Volumen 21 – Abril 16, 1927
“Hija mía, ¿quieres saber cómo es que mi Mamá tuvo la fuerza de dejarme? Todo el secreto de su fuerza estaba en mi Voluntad reinante en Ella. Ella vivía de Voluntad Divina, no humana, y por eso contenía la fuerza inmensurable.
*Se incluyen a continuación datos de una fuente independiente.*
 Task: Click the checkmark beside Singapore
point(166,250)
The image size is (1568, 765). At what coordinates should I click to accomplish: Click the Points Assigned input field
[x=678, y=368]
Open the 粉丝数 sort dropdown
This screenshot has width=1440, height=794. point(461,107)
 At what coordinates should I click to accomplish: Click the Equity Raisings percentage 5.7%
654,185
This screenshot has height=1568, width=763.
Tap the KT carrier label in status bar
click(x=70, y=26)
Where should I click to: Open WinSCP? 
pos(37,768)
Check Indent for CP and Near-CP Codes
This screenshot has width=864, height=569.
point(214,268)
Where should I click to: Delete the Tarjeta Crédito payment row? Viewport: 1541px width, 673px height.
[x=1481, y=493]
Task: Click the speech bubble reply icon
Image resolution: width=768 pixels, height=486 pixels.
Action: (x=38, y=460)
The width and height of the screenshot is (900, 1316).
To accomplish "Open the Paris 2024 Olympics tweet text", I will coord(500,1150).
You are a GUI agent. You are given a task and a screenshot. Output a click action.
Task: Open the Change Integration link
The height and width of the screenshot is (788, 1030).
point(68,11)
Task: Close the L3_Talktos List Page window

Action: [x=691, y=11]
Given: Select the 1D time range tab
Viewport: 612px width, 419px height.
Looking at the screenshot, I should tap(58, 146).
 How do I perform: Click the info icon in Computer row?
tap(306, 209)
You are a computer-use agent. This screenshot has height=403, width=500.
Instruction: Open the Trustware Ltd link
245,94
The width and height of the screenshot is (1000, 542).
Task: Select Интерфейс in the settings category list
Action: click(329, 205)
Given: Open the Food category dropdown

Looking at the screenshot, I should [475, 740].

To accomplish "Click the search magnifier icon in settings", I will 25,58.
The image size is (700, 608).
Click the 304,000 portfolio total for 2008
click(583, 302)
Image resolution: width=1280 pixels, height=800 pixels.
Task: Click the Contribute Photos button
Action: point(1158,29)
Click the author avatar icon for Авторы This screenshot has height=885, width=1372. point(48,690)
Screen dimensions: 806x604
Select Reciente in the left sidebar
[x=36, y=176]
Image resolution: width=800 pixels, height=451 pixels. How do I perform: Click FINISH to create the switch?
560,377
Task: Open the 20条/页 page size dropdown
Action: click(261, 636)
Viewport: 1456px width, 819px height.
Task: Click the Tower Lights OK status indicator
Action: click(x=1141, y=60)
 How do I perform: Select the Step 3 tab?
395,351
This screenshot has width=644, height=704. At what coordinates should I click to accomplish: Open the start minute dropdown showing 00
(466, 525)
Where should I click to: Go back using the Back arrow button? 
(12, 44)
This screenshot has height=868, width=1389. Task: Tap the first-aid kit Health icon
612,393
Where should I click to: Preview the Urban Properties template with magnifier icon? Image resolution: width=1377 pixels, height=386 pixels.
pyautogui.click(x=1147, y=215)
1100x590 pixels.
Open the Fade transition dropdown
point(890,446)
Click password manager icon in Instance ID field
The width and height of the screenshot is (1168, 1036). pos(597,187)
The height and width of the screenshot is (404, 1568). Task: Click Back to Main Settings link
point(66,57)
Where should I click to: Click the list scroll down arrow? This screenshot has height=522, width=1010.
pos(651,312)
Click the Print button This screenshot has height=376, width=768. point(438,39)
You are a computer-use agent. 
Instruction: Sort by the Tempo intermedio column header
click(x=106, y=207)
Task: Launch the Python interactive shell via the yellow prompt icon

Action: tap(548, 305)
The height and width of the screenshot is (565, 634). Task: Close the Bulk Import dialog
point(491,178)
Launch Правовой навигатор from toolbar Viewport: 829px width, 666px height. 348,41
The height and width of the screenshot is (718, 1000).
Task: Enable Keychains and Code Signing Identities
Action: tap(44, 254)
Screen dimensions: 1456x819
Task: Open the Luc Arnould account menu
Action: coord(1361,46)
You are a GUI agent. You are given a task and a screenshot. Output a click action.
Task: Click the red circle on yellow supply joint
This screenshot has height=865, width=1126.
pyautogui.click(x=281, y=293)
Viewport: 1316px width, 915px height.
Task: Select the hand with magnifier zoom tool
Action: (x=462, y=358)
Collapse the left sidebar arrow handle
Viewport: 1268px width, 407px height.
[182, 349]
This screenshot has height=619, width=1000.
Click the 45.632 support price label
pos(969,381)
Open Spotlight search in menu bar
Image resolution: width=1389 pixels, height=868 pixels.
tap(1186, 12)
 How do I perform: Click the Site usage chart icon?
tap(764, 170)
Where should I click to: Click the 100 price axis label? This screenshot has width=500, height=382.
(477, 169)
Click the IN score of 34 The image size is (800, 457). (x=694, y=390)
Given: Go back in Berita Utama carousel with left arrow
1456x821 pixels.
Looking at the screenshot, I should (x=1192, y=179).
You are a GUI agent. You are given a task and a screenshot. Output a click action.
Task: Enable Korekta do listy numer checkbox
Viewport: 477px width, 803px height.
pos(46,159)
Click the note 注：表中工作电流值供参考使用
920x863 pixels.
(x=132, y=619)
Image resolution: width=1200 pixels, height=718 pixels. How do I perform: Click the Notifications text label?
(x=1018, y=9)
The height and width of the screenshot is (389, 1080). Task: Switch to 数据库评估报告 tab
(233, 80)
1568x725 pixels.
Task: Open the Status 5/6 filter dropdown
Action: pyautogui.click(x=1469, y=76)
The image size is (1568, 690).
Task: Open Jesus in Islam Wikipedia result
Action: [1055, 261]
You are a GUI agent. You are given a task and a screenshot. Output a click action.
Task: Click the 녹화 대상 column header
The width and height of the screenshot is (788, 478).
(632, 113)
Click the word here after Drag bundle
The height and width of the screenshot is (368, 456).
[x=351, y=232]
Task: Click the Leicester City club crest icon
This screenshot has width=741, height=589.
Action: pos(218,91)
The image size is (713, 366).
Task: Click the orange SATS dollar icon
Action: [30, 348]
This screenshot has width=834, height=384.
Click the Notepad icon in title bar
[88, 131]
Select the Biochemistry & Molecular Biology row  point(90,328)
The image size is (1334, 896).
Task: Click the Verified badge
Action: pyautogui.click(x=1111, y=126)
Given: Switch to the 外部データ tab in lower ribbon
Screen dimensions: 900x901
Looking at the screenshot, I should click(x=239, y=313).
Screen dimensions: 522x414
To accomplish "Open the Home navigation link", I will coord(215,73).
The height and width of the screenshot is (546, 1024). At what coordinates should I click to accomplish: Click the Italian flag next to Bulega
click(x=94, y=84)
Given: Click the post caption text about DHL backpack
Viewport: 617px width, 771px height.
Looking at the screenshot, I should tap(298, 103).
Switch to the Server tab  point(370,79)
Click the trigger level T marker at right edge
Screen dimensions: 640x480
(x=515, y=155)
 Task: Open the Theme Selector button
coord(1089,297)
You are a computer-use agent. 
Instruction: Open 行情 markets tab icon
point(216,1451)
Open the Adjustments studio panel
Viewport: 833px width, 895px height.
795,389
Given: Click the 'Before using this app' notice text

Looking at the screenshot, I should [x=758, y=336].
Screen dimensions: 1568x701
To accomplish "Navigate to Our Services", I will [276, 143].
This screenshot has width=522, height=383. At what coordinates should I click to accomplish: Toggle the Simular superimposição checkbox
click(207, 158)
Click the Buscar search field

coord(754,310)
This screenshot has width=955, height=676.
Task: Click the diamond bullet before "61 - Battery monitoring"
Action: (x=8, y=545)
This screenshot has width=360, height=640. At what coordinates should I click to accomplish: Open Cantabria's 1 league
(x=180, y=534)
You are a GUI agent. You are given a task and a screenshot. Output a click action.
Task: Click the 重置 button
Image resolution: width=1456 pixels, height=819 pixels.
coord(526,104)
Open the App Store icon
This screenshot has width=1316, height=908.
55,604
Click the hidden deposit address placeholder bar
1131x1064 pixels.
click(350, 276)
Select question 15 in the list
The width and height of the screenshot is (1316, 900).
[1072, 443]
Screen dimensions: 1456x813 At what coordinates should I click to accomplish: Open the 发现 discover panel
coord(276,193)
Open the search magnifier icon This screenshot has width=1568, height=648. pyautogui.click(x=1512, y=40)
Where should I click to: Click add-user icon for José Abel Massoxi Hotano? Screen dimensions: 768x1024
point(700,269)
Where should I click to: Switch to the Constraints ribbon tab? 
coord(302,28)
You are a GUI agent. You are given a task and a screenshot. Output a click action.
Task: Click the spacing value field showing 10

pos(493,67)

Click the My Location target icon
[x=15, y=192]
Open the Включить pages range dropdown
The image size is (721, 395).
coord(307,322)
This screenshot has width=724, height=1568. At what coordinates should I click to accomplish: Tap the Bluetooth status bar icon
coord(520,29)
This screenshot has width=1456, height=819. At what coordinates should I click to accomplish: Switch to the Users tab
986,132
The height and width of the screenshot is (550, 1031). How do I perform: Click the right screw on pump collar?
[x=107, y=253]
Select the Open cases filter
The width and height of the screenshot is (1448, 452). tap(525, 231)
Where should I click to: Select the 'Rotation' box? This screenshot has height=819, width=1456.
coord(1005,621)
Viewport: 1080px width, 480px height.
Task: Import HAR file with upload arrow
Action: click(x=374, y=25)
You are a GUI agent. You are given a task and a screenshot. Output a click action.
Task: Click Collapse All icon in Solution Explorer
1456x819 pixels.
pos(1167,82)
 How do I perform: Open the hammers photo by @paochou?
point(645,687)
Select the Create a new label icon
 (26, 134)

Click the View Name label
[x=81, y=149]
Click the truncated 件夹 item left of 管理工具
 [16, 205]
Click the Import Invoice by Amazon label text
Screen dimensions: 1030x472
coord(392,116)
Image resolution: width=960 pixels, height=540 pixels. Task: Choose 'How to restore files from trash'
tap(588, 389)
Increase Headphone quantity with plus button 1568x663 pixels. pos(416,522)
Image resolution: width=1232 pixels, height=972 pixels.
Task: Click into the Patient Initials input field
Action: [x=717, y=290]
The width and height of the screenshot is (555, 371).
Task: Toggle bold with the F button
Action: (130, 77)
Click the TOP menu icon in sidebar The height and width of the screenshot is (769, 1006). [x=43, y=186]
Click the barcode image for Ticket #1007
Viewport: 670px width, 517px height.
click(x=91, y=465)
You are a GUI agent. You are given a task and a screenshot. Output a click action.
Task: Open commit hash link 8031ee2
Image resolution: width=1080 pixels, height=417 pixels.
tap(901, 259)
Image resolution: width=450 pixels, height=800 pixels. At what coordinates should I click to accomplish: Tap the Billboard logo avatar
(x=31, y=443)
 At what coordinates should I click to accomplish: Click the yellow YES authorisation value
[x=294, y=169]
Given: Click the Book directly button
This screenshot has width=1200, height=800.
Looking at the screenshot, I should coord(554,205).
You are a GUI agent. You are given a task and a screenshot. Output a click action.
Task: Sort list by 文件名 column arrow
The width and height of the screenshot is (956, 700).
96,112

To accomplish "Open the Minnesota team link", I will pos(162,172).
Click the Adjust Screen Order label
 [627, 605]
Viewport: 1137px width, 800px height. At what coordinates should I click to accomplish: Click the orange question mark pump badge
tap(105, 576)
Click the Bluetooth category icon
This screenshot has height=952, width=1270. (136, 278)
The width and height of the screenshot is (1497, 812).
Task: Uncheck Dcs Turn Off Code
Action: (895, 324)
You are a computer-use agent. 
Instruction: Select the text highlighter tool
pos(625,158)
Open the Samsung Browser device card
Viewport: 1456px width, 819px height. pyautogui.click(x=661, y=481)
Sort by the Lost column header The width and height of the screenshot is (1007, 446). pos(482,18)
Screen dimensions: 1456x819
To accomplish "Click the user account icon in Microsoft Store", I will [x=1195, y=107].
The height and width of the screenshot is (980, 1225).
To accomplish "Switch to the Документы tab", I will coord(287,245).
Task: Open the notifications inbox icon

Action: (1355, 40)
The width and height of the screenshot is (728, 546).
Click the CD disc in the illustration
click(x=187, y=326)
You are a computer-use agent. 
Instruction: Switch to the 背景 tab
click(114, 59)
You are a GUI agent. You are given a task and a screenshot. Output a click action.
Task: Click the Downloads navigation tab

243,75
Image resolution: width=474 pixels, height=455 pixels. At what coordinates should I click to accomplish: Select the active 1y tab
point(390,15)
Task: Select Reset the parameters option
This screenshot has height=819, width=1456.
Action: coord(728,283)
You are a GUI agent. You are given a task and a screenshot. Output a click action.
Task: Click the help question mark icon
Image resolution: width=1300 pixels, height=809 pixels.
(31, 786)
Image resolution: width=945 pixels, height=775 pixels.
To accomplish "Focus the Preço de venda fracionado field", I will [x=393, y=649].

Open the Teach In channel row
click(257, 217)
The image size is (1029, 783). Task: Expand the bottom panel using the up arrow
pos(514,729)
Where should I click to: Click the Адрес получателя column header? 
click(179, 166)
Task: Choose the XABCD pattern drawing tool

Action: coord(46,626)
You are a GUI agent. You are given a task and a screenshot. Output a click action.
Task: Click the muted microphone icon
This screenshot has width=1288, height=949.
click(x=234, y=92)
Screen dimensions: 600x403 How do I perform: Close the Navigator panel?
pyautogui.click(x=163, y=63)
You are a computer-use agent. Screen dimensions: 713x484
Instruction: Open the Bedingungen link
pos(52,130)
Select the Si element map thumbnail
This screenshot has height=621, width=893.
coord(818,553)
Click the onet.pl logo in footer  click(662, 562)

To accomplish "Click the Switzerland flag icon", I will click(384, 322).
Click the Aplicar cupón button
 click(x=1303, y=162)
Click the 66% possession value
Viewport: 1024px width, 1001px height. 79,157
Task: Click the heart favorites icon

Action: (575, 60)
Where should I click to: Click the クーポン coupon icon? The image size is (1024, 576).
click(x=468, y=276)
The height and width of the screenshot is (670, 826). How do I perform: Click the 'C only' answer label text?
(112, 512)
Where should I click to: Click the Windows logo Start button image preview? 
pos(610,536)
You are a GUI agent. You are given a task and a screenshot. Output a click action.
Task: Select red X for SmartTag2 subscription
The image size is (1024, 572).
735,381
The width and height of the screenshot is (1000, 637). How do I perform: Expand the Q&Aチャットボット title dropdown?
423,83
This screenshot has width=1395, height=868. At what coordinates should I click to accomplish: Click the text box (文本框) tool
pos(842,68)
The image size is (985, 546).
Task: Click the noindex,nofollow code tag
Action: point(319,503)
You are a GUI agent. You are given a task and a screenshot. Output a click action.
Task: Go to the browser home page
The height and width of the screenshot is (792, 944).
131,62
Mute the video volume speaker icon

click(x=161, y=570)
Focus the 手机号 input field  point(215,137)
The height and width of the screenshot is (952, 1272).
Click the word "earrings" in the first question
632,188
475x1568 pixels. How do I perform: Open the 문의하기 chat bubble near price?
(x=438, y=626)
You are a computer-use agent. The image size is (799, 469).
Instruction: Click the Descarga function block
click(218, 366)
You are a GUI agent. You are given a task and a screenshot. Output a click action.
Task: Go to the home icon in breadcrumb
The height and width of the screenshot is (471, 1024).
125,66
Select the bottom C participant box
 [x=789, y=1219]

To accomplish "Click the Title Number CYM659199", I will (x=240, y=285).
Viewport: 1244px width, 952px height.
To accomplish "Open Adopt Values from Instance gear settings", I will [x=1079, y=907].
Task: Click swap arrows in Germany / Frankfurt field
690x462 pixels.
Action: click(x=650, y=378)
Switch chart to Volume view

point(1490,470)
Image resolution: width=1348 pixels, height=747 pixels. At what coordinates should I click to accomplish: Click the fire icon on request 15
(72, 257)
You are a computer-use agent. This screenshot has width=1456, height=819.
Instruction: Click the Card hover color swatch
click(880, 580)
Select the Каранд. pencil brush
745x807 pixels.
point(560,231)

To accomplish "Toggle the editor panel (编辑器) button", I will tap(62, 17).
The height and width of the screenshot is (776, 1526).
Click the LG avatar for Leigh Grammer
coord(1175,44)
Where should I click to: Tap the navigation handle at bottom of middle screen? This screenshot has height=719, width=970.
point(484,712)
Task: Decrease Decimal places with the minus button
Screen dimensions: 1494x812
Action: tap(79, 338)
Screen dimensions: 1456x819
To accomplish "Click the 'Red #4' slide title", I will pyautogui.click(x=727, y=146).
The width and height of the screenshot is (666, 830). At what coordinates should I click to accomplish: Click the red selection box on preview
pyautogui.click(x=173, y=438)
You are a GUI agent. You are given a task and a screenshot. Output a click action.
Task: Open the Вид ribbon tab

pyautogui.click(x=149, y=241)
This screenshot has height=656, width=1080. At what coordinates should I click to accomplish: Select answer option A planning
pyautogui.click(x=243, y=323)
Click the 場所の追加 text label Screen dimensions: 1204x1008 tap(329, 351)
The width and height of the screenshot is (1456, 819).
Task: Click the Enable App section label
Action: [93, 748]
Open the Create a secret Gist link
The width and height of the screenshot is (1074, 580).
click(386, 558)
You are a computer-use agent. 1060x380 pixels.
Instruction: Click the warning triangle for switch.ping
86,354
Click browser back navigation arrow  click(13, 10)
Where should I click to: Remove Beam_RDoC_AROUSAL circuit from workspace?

Es más, tú debes saber que cuando mi traspasada Mamá me dejó en el sepulcro, mi Querer la tenía inmersa en dos mares inmensos, uno de dolor y el otro más extenso de alegrías, de bienaventuranzas, y mientras el de dolor le daba todos los martirios, el de la alegría le daba todos los contentos y su bella alma me siguió al limbo y asistió a la fiesta que me hicieron todos los patriarcas, los profetas, su padre y su madre, nuestro
amado San José; el limbo se transformó en paraíso con mi presencia y Yo no podía hacer menos que hacer participar a Aquélla que había sido inseparable en mis penas, hacerla asistir a esta primera fiesta de las criaturas, y fue tanta su alegría, que tuvo la fuerza de separarse de mi cuerpo, retirándose y esperando el momento de mi Resurrección como cumplimiento de la Redención. La alegría la sostenía en el dolor, y el dolor la sostenía en la alegría.